**Prompt:** Return the records in full, with every character preserved.

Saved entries
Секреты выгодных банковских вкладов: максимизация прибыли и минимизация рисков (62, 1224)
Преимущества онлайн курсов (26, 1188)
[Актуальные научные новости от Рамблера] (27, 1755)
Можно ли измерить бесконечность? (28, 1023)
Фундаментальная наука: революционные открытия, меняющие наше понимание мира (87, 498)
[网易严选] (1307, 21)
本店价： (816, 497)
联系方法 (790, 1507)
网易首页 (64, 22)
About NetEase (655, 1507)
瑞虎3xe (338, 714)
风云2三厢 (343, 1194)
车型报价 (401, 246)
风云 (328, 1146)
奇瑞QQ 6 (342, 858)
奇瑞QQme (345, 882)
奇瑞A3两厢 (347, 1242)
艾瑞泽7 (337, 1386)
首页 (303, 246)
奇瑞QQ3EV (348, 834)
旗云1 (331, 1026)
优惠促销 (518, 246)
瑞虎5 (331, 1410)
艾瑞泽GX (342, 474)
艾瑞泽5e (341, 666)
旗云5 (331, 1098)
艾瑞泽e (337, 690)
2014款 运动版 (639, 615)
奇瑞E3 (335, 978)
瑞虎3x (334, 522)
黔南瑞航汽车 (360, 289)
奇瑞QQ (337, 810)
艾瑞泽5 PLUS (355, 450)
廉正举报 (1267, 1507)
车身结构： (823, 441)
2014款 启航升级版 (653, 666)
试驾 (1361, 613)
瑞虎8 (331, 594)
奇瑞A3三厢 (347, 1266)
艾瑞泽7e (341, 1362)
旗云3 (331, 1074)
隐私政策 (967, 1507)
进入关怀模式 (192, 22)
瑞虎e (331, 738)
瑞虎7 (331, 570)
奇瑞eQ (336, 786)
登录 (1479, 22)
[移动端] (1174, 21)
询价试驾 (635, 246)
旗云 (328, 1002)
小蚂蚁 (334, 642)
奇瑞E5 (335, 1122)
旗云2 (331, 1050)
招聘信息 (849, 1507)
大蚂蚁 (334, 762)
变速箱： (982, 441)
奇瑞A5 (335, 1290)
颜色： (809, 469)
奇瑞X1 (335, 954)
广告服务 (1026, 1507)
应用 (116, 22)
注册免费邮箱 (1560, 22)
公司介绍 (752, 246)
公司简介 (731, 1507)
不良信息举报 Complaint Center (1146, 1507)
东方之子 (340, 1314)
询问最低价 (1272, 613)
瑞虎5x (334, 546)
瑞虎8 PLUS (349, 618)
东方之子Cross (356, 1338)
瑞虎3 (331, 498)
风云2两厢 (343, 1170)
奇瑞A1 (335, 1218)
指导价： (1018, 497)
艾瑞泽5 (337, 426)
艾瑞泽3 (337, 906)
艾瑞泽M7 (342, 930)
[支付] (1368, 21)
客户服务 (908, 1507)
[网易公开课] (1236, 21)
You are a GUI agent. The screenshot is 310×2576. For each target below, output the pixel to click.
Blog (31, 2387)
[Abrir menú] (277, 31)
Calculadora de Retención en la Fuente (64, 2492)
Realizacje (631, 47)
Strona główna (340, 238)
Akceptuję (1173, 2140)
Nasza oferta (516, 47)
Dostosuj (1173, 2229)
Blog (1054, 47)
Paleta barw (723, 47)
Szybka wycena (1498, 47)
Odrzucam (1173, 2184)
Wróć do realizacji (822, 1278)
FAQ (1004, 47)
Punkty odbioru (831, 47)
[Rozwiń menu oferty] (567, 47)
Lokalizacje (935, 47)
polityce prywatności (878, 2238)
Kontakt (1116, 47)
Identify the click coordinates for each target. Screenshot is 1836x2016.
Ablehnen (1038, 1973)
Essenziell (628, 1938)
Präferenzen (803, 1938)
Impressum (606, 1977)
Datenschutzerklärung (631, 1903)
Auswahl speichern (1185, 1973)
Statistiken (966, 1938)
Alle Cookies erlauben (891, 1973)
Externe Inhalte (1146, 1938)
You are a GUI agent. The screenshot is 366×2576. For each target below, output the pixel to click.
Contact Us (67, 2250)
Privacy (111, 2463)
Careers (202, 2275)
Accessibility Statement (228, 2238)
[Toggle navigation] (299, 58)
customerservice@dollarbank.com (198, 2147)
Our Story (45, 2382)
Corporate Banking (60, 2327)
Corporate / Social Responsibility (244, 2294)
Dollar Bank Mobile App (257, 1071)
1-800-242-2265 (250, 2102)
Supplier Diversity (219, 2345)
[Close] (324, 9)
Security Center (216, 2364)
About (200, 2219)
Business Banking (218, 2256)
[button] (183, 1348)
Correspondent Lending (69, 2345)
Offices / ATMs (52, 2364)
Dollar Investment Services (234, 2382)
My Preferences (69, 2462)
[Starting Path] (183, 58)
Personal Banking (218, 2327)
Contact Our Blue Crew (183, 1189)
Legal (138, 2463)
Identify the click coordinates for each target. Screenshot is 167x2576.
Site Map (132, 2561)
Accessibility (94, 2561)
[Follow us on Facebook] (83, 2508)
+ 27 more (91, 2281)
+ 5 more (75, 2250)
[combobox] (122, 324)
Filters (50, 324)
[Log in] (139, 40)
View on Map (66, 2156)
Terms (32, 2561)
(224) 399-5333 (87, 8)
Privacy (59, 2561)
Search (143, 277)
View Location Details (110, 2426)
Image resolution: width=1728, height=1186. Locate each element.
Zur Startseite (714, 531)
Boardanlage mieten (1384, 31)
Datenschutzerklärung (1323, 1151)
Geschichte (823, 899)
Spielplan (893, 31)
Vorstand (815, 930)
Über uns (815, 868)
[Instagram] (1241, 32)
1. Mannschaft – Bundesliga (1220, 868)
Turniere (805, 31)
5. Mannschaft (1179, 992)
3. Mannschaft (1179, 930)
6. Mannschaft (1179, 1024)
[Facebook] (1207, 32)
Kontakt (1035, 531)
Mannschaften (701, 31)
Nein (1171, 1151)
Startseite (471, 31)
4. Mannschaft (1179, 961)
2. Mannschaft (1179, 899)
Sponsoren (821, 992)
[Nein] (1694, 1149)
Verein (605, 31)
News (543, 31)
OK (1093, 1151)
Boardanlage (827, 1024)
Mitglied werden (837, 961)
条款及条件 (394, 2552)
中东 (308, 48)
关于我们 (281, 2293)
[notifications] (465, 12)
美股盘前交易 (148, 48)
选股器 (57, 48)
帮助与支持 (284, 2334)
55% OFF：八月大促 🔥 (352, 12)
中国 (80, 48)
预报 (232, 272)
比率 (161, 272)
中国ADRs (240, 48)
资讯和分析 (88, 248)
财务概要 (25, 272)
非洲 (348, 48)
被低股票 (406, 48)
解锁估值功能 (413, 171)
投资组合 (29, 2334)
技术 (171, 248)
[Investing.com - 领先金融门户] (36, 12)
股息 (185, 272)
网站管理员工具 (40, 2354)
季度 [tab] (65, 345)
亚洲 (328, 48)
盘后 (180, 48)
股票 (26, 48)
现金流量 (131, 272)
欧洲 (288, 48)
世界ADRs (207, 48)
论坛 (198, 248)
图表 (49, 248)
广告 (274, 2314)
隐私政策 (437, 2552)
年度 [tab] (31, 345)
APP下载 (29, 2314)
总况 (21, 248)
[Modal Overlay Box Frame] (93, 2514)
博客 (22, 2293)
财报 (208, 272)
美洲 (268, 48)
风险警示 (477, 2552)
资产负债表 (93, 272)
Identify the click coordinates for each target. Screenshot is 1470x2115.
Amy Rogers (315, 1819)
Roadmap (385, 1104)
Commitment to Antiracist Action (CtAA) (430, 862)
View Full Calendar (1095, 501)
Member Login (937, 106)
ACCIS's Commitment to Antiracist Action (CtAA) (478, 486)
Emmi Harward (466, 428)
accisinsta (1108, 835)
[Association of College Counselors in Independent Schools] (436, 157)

**Exercise solution:**
Секреты выгодных банковских вкладов: максимизация прибыли и минимизация рисков (62, 1224)
Преимущества онлайн курсов (26, 1188)
[Актуальные научные новости от Рамблера] (27, 1755)
Можно ли измерить бесконечность? (28, 1023)
Фундаментальная наука: революционные открытия, меняющие наше понимание мира (87, 498)
[网易严选] (1307, 21)
本店价： (816, 497)
联系方法 (790, 1507)
网易首页 (64, 22)
About NetEase (655, 1507)
瑞虎3xe (338, 714)
风云2三厢 (343, 1194)
车型报价 (401, 246)
风云 (328, 1146)
奇瑞QQ 6 (342, 858)
奇瑞QQme (345, 882)
奇瑞A3两厢 (347, 1242)
艾瑞泽7 (337, 1386)
首页 (303, 246)
奇瑞QQ3EV (348, 834)
旗云1 (331, 1026)
优惠促销 (518, 246)
瑞虎5 (331, 1410)
艾瑞泽GX (342, 474)
艾瑞泽5e (341, 666)
旗云5 (331, 1098)
艾瑞泽e (337, 690)
2014款 运动版 (639, 615)
奇瑞E3 (335, 978)
瑞虎3x (334, 522)
黔南瑞航汽车 (360, 289)
奇瑞QQ (337, 810)
艾瑞泽5 PLUS (355, 450)
廉正举报 (1267, 1507)
车身结构： (823, 441)
2014款 启航升级版 (653, 666)
试驾 (1361, 613)
瑞虎8 (331, 594)
奇瑞A3三厢 (347, 1266)
艾瑞泽7e (341, 1362)
旗云3 (331, 1074)
隐私政策 (967, 1507)
进入关怀模式 (192, 22)
瑞虎e (331, 738)
瑞虎7 (331, 570)
奇瑞eQ (336, 786)
登录 (1479, 22)
[移动端] (1174, 21)
询价试驾 (635, 246)
旗云 (328, 1002)
小蚂蚁 (334, 642)
奇瑞E5 (335, 1122)
旗云2 (331, 1050)
招聘信息 (849, 1507)
大蚂蚁 (334, 762)
变速箱： (982, 441)
奇瑞A5 (335, 1290)
颜色： (809, 469)
奇瑞X1 (335, 954)
广告服务 (1026, 1507)
应用 (116, 22)
注册免费邮箱 (1560, 22)
公司介绍 (752, 246)
公司简介 (731, 1507)
不良信息举报 Complaint Center (1146, 1507)
东方之子 (340, 1314)
询问最低价 (1272, 613)
瑞虎5x (334, 546)
瑞虎8 PLUS (349, 618)
东方之子Cross (356, 1338)
瑞虎3 (331, 498)
风云2两厢 (343, 1170)
奇瑞A1 (335, 1218)
指导价： (1018, 497)
艾瑞泽5 (337, 426)
艾瑞泽3 (337, 906)
艾瑞泽M7 (342, 930)
[支付] (1368, 21)
客户服务 (908, 1507)
[网易公开课] (1236, 21)
You are a GUI agent. The screenshot is 310×2576. For each target below, output the pixel to click.
Blog (31, 2387)
[Abrir menú] (277, 31)
Calculadora de Retención en la Fuente (64, 2492)
Realizacje (631, 47)
Strona główna (340, 238)
Akceptuję (1173, 2140)
Nasza oferta (516, 47)
Dostosuj (1173, 2229)
Blog (1054, 47)
Paleta barw (723, 47)
Szybka wycena (1498, 47)
Odrzucam (1173, 2184)
Wróć do realizacji (822, 1278)
FAQ (1004, 47)
Punkty odbioru (831, 47)
[Rozwiń menu oferty] (567, 47)
Lokalizacje (935, 47)
polityce prywatności (878, 2238)
Kontakt (1116, 47)
Identify the click coordinates for each target. Screenshot is 1836x2016.
Ablehnen (1038, 1973)
Essenziell (628, 1938)
Präferenzen (803, 1938)
Impressum (606, 1977)
Datenschutzerklärung (631, 1903)
Auswahl speichern (1185, 1973)
Statistiken (966, 1938)
Alle Cookies erlauben (891, 1973)
Externe Inhalte (1146, 1938)
You are a GUI agent. The screenshot is 366×2576. For each target below, output the pixel to click.
Contact Us (67, 2250)
Privacy (111, 2463)
Careers (202, 2275)
Accessibility Statement (228, 2238)
[Toggle navigation] (299, 58)
customerservice@dollarbank.com (198, 2147)
Our Story (45, 2382)
Corporate Banking (60, 2327)
Corporate / Social Responsibility (244, 2294)
Dollar Bank Mobile App (257, 1071)
1-800-242-2265 (250, 2102)
Supplier Diversity (219, 2345)
[Close] (324, 9)
Security Center (216, 2364)
About (200, 2219)
Business Banking (218, 2256)
[button] (183, 1348)
Correspondent Lending (69, 2345)
Offices / ATMs (52, 2364)
Dollar Investment Services (234, 2382)
My Preferences (69, 2462)
[Starting Path] (183, 58)
Personal Banking (218, 2327)
Contact Our Blue Crew (183, 1189)
Legal (138, 2463)
Identify the click coordinates for each target. Screenshot is 167x2576.
Site Map (132, 2561)
Accessibility (94, 2561)
[Follow us on Facebook] (83, 2508)
+ 27 more (91, 2281)
+ 5 more (75, 2250)
[combobox] (122, 324)
Filters (50, 324)
[Log in] (139, 40)
View on Map (66, 2156)
Terms (32, 2561)
(224) 399-5333 (87, 8)
Privacy (59, 2561)
Search (143, 277)
View Location Details (110, 2426)
Image resolution: width=1728, height=1186. Locate each element.
Zur Startseite (714, 531)
Boardanlage mieten (1384, 31)
Datenschutzerklärung (1323, 1151)
Geschichte (823, 899)
Spielplan (893, 31)
Vorstand (815, 930)
Über uns (815, 868)
[Instagram] (1241, 32)
1. Mannschaft – Bundesliga (1220, 868)
Turniere (805, 31)
5. Mannschaft (1179, 992)
3. Mannschaft (1179, 930)
6. Mannschaft (1179, 1024)
[Facebook] (1207, 32)
Kontakt (1035, 531)
Mannschaften (701, 31)
Nein (1171, 1151)
Startseite (471, 31)
4. Mannschaft (1179, 961)
2. Mannschaft (1179, 899)
Sponsoren (821, 992)
[Nein] (1694, 1149)
Verein (605, 31)
News (543, 31)
OK (1093, 1151)
Boardanlage (827, 1024)
Mitglied werden (837, 961)
条款及条件 (394, 2552)
中东 (308, 48)
关于我们 (281, 2293)
[notifications] (465, 12)
美股盘前交易 (148, 48)
选股器 (57, 48)
帮助与支持 (284, 2334)
55% OFF：八月大促 🔥 (352, 12)
中国 (80, 48)
预报 (232, 272)
比率 (161, 272)
中国ADRs (240, 48)
资讯和分析 (88, 248)
财务概要 (25, 272)
非洲 (348, 48)
被低股票 (406, 48)
解锁估值功能 (413, 171)
投资组合 (29, 2334)
技术 (171, 248)
[Investing.com - 领先金融门户] (36, 12)
股息 (185, 272)
网站管理员工具 (40, 2354)
季度 [tab] (65, 345)
亚洲 (328, 48)
盘后 (180, 48)
股票 (26, 48)
现金流量 (131, 272)
欧洲 (288, 48)
世界ADRs (207, 48)
论坛 (198, 248)
图表 (49, 248)
广告 (274, 2314)
隐私政策 (437, 2552)
年度 [tab] (31, 345)
APP下载 (29, 2314)
总况 (21, 248)
[Modal Overlay Box Frame] (93, 2514)
博客 (22, 2293)
财报 (208, 272)
美洲 (268, 48)
风险警示 (477, 2552)
资产负债表 (93, 272)
Identify the click coordinates for each target. Screenshot is 1470x2115.
Amy Rogers (315, 1819)
Roadmap (385, 1104)
Commitment to Antiracist Action (CtAA) (430, 862)
View Full Calendar (1095, 501)
Member Login (937, 106)
ACCIS's Commitment to Antiracist Action (CtAA) (478, 486)
Emmi Harward (466, 428)
accisinsta (1108, 835)
[Association of College Counselors in Independent Schools] (436, 157)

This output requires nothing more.